▸ **Exercise details**
Copy, pictures aside: the lines below from the one that holds "Task: Click the red Record button" through the final line of the listing, both ends included, exactly as they are and nothing else.

▸ **Supplied data**
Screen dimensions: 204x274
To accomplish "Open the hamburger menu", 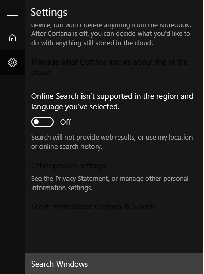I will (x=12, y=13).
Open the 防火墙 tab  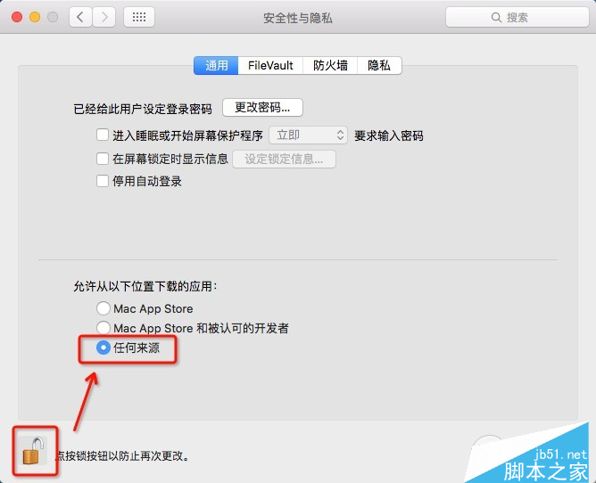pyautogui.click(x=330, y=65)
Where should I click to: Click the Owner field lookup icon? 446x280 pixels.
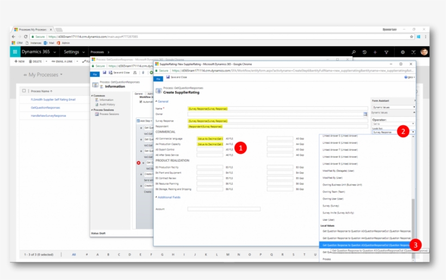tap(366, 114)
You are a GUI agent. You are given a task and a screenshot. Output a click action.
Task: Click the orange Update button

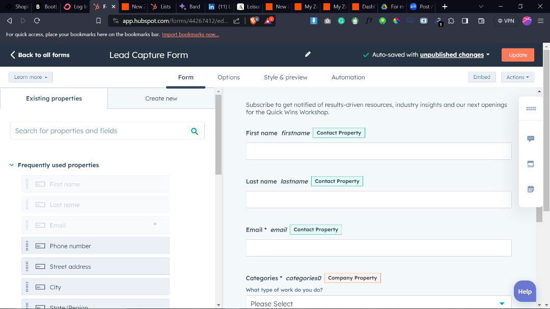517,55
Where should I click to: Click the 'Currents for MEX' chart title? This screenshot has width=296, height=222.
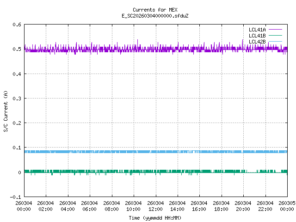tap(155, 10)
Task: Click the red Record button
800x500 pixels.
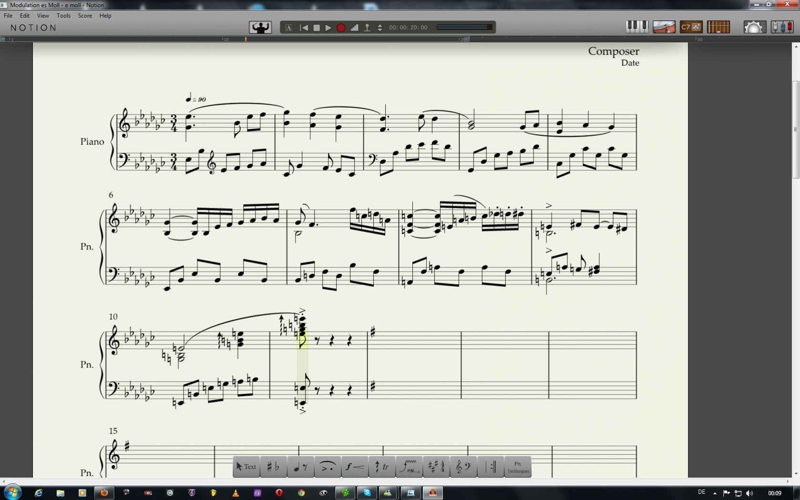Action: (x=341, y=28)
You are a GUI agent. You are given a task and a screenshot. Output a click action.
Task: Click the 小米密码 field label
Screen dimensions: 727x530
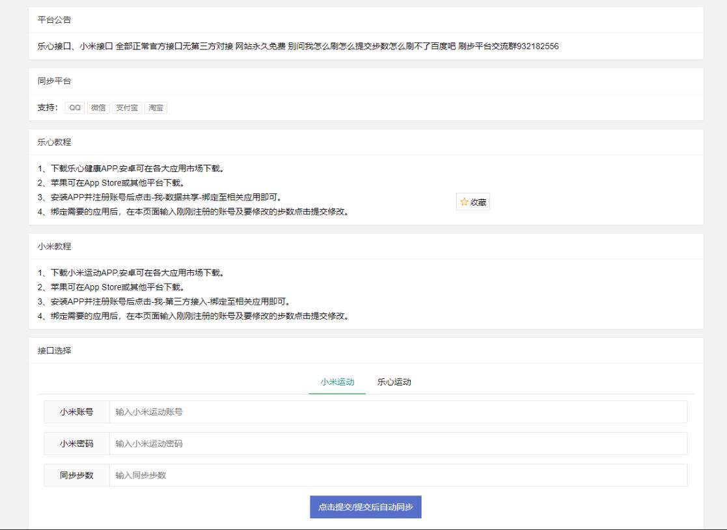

▸ **Output of the exercise**
Task: Click the red Record button
800x500 pixels.
Action: (x=341, y=28)
You are a GUI agent. You are given a task and a screenshot. Output a click action.
Task: Click the 小米密码 field label
Screen dimensions: 727x530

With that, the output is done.